When I lived in the apartment, I didn't have enough wall space to hang all of my artwork so some of it stayed in boxes for over a year. As I was unpacking when I moved into this lovely house, I thought there was no way I would have room to hang it all this time either. I did pass on a few pieces but have been able to find space for every piece of art.
The piece above, by the lovely and talented Kelly Barton, was hanging in my apartment but in my guest room so I didn't see it every day. Now it is hanging in my bedroom where I look at it everyone morning when I wake up and every evening when I go to bed. This was one of the first pieces of original art I bought for myself so it has some real sentimental value to me and I absolutely adore it. But...until I hung it up in my bedroom and was lying in bed staring at the wall, cause I don't have cable tv anymore and what else do you do with your time, I had never noticed the two 4's in the painting. Now you may know I turned 44 this year and I've been really pondering on why it feels so significant to me.
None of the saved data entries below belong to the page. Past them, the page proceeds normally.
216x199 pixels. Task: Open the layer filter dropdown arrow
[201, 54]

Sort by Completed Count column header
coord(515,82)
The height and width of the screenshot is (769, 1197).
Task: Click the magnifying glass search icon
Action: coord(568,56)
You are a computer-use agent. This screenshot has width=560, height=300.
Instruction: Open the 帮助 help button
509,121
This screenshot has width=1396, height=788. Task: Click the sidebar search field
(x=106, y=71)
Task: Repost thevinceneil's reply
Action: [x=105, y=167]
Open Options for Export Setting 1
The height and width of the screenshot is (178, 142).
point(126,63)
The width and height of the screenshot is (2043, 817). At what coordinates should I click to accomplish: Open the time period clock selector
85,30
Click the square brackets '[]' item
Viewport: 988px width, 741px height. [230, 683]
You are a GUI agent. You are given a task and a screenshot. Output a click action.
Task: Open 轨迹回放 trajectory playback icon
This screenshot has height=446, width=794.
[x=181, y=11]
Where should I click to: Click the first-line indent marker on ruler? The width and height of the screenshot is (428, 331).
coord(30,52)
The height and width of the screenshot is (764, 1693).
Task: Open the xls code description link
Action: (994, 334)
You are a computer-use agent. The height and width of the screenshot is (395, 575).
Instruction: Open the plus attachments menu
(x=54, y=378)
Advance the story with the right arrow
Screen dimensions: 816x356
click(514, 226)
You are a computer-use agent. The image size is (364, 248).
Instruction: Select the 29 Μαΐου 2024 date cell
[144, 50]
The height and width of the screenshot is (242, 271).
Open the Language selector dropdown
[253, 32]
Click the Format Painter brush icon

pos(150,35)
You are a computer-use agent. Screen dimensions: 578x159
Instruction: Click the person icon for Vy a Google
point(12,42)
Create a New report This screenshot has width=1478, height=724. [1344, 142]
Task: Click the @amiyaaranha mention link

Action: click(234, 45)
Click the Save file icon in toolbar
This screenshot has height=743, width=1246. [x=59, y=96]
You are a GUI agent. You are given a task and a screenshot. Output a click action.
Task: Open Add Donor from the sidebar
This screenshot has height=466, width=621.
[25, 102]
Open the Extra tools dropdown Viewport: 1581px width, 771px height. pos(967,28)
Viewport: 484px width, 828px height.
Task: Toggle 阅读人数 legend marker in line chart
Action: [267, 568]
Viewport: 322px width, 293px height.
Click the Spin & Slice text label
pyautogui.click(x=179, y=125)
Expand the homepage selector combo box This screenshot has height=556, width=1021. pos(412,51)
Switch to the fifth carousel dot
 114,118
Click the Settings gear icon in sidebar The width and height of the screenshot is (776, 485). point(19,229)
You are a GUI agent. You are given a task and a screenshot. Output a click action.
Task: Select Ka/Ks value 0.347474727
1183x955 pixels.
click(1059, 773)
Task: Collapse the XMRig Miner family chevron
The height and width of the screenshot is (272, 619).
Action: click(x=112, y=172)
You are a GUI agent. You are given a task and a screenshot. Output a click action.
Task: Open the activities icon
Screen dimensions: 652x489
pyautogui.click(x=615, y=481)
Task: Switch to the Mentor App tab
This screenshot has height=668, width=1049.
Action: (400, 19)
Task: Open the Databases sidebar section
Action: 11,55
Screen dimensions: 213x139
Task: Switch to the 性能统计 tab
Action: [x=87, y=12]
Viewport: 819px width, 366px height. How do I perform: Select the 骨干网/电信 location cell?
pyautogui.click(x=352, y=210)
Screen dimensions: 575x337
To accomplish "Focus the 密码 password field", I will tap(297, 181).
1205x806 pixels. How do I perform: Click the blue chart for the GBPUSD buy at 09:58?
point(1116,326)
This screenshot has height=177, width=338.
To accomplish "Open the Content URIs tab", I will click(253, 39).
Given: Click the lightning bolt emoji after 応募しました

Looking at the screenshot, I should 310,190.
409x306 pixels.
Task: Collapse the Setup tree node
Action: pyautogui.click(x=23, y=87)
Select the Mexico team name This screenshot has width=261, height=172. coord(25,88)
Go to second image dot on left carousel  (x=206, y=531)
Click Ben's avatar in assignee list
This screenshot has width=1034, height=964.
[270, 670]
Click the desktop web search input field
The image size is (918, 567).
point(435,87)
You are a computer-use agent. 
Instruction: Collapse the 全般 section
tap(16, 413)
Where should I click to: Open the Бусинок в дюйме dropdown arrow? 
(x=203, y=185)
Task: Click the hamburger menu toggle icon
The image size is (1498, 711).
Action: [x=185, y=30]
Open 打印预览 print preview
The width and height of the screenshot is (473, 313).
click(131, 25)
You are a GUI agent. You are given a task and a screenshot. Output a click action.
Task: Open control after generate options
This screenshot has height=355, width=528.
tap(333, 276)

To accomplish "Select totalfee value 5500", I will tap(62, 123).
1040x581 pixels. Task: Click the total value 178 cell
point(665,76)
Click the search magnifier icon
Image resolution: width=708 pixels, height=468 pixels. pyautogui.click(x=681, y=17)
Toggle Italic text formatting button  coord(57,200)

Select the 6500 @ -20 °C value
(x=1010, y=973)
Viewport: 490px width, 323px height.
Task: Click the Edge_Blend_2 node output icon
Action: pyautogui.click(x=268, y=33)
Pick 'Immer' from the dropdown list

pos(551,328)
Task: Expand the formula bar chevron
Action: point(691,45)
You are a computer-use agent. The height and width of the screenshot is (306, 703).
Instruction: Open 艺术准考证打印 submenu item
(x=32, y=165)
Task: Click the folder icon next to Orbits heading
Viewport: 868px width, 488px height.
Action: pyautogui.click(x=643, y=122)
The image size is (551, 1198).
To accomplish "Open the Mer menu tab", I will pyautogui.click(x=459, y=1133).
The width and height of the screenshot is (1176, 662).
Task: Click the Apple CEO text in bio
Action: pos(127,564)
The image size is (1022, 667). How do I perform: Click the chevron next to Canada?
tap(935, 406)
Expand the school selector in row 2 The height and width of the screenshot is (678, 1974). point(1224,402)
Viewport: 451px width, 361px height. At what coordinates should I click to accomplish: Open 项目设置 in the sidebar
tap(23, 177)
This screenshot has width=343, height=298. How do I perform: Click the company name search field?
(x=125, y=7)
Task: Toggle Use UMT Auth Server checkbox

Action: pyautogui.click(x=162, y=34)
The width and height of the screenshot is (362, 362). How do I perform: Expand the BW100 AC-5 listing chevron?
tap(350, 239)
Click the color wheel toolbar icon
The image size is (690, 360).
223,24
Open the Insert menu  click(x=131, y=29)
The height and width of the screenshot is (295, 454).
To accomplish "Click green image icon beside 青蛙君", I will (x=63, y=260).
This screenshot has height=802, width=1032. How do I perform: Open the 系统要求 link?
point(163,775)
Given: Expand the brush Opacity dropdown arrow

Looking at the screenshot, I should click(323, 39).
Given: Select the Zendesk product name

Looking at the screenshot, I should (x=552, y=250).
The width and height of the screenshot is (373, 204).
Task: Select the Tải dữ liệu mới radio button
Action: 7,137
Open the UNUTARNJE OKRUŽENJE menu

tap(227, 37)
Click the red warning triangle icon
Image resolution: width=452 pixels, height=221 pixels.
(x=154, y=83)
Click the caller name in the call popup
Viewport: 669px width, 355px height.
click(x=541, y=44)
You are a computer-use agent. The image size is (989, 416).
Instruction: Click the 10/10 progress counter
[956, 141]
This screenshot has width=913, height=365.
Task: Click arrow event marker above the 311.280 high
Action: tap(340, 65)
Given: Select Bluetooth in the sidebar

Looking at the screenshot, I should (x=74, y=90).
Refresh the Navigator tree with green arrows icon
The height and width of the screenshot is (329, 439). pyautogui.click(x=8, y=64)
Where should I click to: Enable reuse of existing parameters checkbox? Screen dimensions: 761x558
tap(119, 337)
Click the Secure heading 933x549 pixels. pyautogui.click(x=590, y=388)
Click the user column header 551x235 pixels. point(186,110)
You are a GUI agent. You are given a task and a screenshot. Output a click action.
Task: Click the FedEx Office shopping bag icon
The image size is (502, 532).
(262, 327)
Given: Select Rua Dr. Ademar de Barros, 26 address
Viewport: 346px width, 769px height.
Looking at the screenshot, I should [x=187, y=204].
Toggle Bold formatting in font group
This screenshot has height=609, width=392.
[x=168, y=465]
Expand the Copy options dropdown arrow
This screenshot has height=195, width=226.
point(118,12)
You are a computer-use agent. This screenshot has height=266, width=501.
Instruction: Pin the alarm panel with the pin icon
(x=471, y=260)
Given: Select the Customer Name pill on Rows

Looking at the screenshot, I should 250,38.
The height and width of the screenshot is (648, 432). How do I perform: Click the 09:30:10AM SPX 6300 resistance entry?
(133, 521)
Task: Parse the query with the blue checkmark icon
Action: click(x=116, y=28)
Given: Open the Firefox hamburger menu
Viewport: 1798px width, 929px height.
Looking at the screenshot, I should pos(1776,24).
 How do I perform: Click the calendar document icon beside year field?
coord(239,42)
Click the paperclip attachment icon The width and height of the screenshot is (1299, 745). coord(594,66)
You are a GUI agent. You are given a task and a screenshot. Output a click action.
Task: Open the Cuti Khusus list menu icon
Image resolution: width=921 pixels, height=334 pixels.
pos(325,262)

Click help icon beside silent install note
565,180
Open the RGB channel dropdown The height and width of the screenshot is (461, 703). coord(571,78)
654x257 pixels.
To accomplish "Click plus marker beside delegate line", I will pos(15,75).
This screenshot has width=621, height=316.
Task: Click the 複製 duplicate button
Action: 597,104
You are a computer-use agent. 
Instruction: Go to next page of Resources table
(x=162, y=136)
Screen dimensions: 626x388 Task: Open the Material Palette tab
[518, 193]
Then I see these two 4's and reread the message on the painting, "the girl struggled to begin, she wasn't ready for what lay ahead".
Maybe thats it.
I've made some big changes in the last month or so but I know there are more to come. Or maybe its just that I'm taking more notice of the things around me. Really looking at the things, people and relationships in my life and seeing them for the first time. Taking the time to stop and look and really see.
Since May was all about running around and just getting things done. Maybe June is all about slowing down and taking notice. Hmmmm....I think I like that idea.